As a series of suburban school districts are transitioning to blended learning models for the beginning of the school year, Columbus City Schools is advising its parents to prepare for a possible transition after October. Despite a decrease in coronavirus cases, CCS is keeping remote learning in place for all of its students through the first quarter.

The district revealed some costly obstacles when allowing its 50,000 students to return to school two days a week in a hybrid plan. The head of transportation revealed scenarios of taking kids to and from school at some costs of $60 million.

“I want to make sure the community understands exactly the strange situation we find ourselves in,” school board member Carol Beckerle said in regards to transportation. “When we’re in yellow, to be running for routes just to get kids to school, it’s a burden that I think is worth noting.”

Under the state’s color coded public health alert system, CCS will not transport any child if Franklin County falls under purple indicating severe exposure and spread. Under color red for very high exposure and spread, the district would still not transport its students but would still be required to take charter and private school kids to and from their schools.

Under color orange for increased exposure and spread, the district would transport its elementary and middle school students along with all charter and private school students. Under color code yellow for active exposure and spread, the district would transport all students but limit two children to a seat.

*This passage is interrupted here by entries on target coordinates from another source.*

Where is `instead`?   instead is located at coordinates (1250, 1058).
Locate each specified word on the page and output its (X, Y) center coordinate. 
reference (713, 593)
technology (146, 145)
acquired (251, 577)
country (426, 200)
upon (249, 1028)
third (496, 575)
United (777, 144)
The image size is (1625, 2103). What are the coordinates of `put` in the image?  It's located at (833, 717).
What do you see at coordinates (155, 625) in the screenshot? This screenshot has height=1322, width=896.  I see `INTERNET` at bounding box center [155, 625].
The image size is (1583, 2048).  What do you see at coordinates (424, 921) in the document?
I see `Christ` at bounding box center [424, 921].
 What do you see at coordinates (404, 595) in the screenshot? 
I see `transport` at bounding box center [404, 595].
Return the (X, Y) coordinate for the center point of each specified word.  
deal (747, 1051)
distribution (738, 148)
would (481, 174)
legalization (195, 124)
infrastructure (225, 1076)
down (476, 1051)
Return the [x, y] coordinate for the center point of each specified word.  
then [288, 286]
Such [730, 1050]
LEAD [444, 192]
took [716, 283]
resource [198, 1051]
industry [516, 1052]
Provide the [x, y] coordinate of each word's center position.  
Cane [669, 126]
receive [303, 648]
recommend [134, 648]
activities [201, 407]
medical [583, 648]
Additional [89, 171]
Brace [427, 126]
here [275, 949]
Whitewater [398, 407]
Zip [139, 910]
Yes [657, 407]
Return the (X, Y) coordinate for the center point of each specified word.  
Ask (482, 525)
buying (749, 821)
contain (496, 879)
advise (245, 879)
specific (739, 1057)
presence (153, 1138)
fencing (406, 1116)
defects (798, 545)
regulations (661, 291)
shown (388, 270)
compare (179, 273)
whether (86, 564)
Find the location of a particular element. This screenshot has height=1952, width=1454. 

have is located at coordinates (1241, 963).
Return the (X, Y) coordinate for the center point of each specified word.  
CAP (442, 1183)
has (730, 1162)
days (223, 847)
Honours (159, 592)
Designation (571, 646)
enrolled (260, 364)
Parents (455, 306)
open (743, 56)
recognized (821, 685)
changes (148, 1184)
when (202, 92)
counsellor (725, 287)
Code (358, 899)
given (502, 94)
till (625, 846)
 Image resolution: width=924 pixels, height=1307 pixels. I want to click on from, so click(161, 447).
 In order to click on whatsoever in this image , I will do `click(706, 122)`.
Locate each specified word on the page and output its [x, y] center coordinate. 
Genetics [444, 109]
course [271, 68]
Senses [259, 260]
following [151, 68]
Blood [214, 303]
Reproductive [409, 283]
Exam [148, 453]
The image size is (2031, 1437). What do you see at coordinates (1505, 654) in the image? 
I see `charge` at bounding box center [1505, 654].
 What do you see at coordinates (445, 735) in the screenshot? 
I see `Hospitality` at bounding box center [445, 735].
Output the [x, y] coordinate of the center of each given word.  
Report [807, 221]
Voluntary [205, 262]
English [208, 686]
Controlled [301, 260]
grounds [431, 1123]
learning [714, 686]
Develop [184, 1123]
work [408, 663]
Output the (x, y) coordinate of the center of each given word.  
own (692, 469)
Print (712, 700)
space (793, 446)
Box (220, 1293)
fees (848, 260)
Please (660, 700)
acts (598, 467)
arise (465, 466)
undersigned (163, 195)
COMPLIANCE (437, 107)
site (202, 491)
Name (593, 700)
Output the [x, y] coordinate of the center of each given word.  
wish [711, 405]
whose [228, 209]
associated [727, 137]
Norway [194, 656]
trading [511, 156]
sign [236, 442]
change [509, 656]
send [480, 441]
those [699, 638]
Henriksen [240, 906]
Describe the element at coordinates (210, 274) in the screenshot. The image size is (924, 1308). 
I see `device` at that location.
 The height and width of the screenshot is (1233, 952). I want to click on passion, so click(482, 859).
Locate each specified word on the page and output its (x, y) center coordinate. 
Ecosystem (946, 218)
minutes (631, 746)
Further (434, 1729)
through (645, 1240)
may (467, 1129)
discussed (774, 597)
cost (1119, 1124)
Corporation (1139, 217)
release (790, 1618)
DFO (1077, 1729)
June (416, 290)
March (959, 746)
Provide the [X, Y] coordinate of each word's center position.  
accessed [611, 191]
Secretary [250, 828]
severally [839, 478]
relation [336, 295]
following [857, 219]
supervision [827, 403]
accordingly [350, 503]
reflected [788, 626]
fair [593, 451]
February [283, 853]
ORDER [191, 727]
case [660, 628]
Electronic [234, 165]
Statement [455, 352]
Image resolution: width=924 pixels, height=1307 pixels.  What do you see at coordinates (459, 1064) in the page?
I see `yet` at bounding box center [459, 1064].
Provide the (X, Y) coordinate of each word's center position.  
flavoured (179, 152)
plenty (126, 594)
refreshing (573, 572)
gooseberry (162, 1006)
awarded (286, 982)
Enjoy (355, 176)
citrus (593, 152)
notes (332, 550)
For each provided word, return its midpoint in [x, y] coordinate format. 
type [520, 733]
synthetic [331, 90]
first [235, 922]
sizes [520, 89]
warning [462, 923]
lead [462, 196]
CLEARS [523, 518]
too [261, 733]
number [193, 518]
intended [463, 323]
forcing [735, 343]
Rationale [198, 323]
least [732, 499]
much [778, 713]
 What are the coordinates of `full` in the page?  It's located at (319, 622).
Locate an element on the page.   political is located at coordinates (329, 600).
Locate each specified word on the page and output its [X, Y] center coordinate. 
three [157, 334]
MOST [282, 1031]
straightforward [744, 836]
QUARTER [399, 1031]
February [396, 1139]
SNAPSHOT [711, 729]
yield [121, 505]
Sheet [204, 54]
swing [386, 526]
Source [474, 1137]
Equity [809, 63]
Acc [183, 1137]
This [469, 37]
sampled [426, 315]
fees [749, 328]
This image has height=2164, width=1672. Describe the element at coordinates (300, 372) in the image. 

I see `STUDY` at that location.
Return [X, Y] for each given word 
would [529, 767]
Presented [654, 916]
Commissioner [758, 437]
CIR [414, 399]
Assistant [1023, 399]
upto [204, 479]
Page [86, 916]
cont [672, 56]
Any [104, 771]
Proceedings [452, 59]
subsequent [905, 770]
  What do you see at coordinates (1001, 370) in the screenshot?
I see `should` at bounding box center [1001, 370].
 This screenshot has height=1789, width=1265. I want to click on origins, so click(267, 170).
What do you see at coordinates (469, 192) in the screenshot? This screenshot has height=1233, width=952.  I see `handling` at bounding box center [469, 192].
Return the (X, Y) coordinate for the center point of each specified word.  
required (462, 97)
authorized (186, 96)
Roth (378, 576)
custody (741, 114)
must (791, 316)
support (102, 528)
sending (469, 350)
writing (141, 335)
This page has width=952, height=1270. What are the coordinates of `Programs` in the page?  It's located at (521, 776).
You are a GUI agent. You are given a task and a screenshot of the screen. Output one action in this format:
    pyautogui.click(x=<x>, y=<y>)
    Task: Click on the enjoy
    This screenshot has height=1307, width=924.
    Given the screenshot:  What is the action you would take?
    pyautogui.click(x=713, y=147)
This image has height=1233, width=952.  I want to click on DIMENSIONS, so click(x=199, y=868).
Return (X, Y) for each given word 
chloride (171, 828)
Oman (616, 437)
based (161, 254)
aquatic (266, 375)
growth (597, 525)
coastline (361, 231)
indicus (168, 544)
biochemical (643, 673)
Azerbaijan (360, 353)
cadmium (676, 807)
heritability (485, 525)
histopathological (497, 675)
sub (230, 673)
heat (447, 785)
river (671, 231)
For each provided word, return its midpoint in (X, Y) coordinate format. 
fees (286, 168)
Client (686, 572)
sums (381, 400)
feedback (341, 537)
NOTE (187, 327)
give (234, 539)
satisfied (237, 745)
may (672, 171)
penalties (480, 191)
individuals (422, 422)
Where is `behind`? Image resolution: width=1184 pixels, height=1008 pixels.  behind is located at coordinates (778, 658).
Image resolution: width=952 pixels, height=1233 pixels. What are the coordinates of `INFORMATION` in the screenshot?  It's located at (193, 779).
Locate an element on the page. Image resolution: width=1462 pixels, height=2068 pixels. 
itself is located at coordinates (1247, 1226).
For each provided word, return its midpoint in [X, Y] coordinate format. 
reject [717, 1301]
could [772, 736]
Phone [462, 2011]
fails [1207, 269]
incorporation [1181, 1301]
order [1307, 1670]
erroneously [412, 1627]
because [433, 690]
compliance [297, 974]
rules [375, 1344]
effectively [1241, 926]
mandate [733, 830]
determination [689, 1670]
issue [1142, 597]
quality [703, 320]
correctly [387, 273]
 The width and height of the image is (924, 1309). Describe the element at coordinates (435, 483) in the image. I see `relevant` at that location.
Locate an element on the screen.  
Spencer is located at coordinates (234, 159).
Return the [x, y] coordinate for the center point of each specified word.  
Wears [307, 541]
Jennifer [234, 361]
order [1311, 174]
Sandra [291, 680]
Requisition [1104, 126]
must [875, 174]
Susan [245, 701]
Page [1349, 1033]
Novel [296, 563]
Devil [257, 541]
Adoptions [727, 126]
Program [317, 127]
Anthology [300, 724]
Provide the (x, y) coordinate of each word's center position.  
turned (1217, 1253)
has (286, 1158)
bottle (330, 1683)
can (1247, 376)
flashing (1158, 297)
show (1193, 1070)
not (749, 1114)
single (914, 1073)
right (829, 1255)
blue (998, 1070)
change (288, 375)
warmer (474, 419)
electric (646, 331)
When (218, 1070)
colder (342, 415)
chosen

The district also created four routing scenarios for blended learning which all come with added costs. In every case, the district would use a four-tier deliver approach meaning four pick-up times and four drop-off times for students.

Scenario one comes at an additional cost of $57.5 million. In it, CCS would transport its elementary and middle school students and all charter and private school students requiring bussing. Children would be assigned to every other seat on the bus for greater social distancing.

However, nearly 250 extra routes would be created and more than 200 extra drivers and buses would be needed.

Scenario two comes with an added expense of more than $63 million. CCS would transport its prekindergarten through 12th-grade students and all charter and private school students who require bussing. Again, kids would sit every other seat. Nearly 350 extra routes would be created needing 330 more bus drivers and buses.

“In some of those scenarios, it’s not cheap to hire a couple hundred drivers in a short period of time when drivers are needed across the nation,” said Steve McElroy, Director of Transportation. ‘Employment is definitely a concern. We have to make sure we have enough drivers who are comfortable to return.”

The last two scenarios place students closer to one another as one is assigned per seat. Scenario three transports elementary and middle school CCS students but no high school kids. Charter and private school students required bussing would also be taken. In this case, the district would need seven more drivers at a more than $300,000 cost.

Scenario four transports all CCS students along with charter and private school kids. The district projects needing more than 25 additional drivers at a more than $1,000,000 cost.

“Transportation seems like something that is going to be the most difficult just like going into one of the buildings,” said school board member Ramona Reyes.

While district leaders said keeping kids closer to one another on CCS buses would be more economically feasible, the board noted its district zip codes tend to be the more concerning in Franklin County.

“Many, if not all, of our ZIP codes, have higher infection rates and hospitalization rates than the surrounding ZIP codes,” said Beckerle.